Aliona vorrebbe essere trapiantata, ma essendo il suo gruppo sanguigno molto raro (zero positivo), teme che la lista d’attesa alla quale potrà iscriversi solo a luglio, sarà molto lunga. Nel frattempo ha iniziato una cura nefrologica a base di farmaci e dalla prossima settimana comincerà un training di dialisi peritoneale in ospedale della durata di circa venti giorni, al termine del quale sarà in grado di sottoporsi allo stesso procedimento in completa autonomia, a casa propria. Si tratta comunque di una terapia faticosa, che richiede quattro sedute di dialisi al giorno, ciascuna della durata di mezzora. Eppure, oltre a questa fatica, Aliona è già disposta a ricominciare a lavorare, per potersi assicurare un soggiorno più lungo del previsto in Italia, Paese dal quale è stata sia osteggiata, sia accolta ed aiutata.

Aliona incarna l’esempio di una donna capace di fare della propria fragilità una forza, e la cui femminilità – trasportata da un paio di fluttuanti tacchi a spillo – può sempre attingere ad un bagaglio di risorse emotive e psicologiche – contenute in un’elegante borsa di pelle nera – che le permettono di affrontare i propri drammi, intrecciando la propria storia con quella di persone incontrate nel posto giusto, al momento giusto.

Non so Linda, come ho fatto ad incontrarti… A volte mi dico, veramente, allora Dio esiste”, mi dice Aliona un mese dopo la nostra prima telefonata.
In effetti sono proprio questi incontri apparentemente casuali che a volte ci cambiano la vita…

Sì. Ho desiderato a lungo tornare in Italia, perché sapevo che qui avrei potuto essere curata. Adesso dovrò rimanerci almeno fino a quando avrò un rene nuovo!

Da come mi hai parlato sino ad oggi, mi è sembrato che tu, in Italia, ci avessi lasciato un pezzo di cuore…

È così. Ricordo ancora quando è nata mia figlia Alina, nel 2008, e abbiamo piantato il suo albero nell’oasi di Marcon, insieme ai genitori dei bambini nati lo stesso anno. Oggi studia al liceo italofono Dante Alighieri in Moldavia ed è la più brava della classe perché lei è nata in Italia e ci è vissuta fino ai 6 anni!

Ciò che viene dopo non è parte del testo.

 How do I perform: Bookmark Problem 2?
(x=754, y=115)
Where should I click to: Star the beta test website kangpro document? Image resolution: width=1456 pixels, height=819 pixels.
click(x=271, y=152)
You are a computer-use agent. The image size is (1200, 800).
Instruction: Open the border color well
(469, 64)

In fondo allora le sue radici sono qui, a Marcon…”, provo ad azzardare io, sapendo di toccare una corda di Aliona particolarmente sensibile.

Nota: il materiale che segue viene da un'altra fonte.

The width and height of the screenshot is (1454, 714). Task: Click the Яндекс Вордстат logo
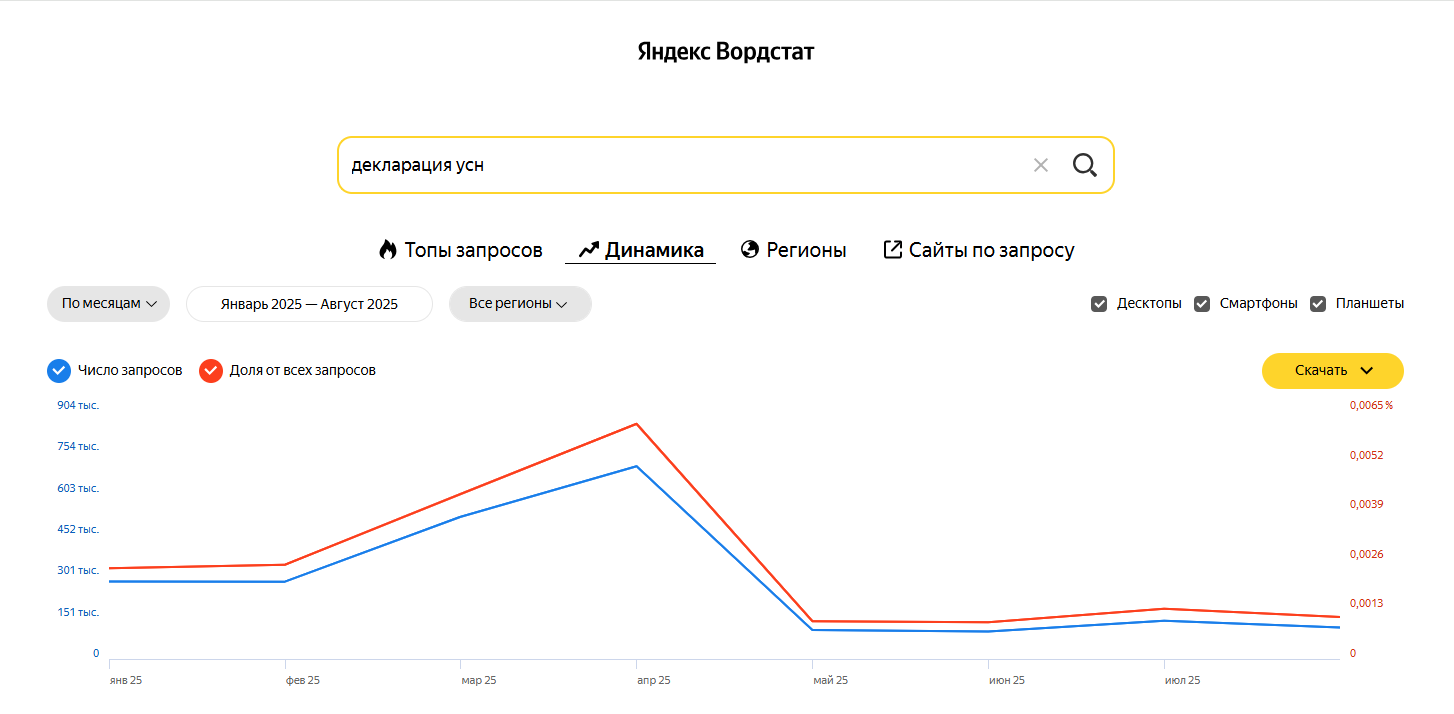point(726,52)
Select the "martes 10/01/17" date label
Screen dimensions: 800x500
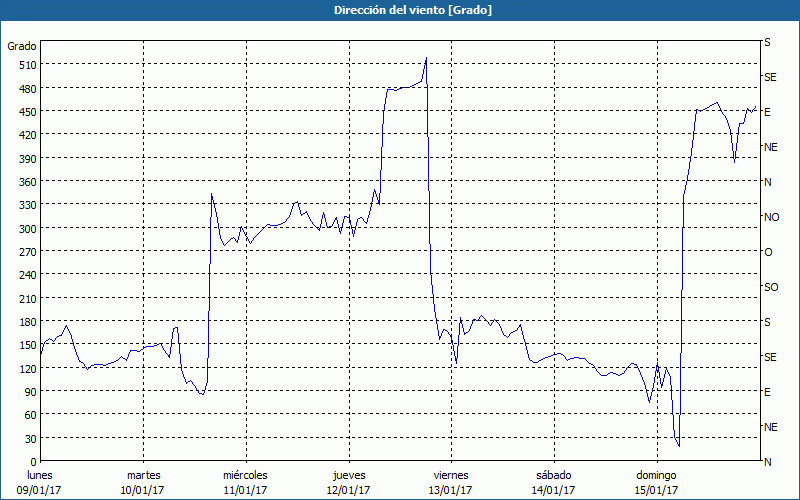point(143,482)
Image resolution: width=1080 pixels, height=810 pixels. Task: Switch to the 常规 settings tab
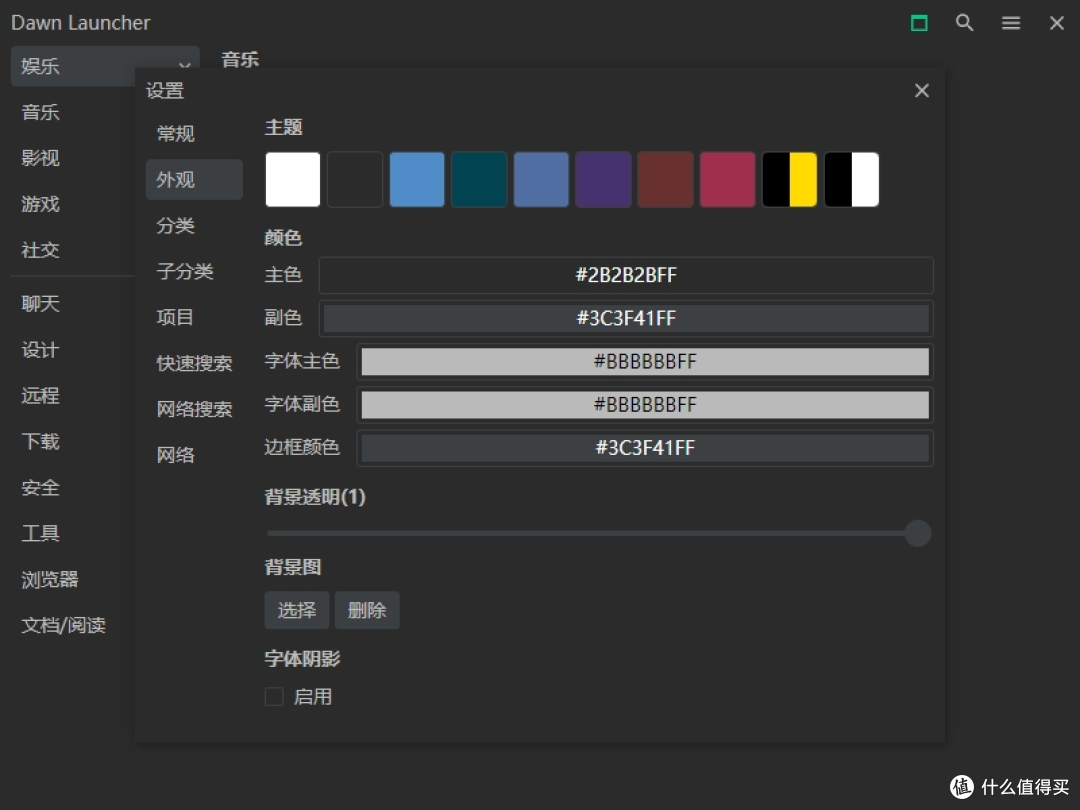pyautogui.click(x=175, y=133)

Sì, sì, ma ora l’oasi è una zona protetta. Siamo state insieme per rivedere il suo alberello ma non si poteva entrare”, racconta lei con tono sinceramente dispiaciuto.
Chissà che questa oasi paludosa, ferita dal passaggio delle macchine scavatrici dirette alle cave, che ne hanno determinato anche il sorgere di piccoli stagni di acqua dolce, non rappresenti proprio una terra di mezzo per Aliona, sospesa tra la Moldavia e l’Italia, tra le proprie origini ed il proprio desiderio di cercare oltre, scavando a fondo nel terreno – talvolta fertile, altre volte roccioso – della vita.

Quel che è certo è che ora questa terra di mezzo è al sicuro: è zona protetta. Le fredde, distaccate istituzioni vi hanno fatto irruzione una volta, scivolando nell’inadempienza e nell’indifferenza; ma ora, a fare da guardia e delimitazione, c’è una rete solidale autentica, forse la vera anima di questo confuso Paese.

Un’altra cosa però resta ancora totalmente avvolta dal mistero: come abbia fatto Aliona a trovare il mio numero di telefono.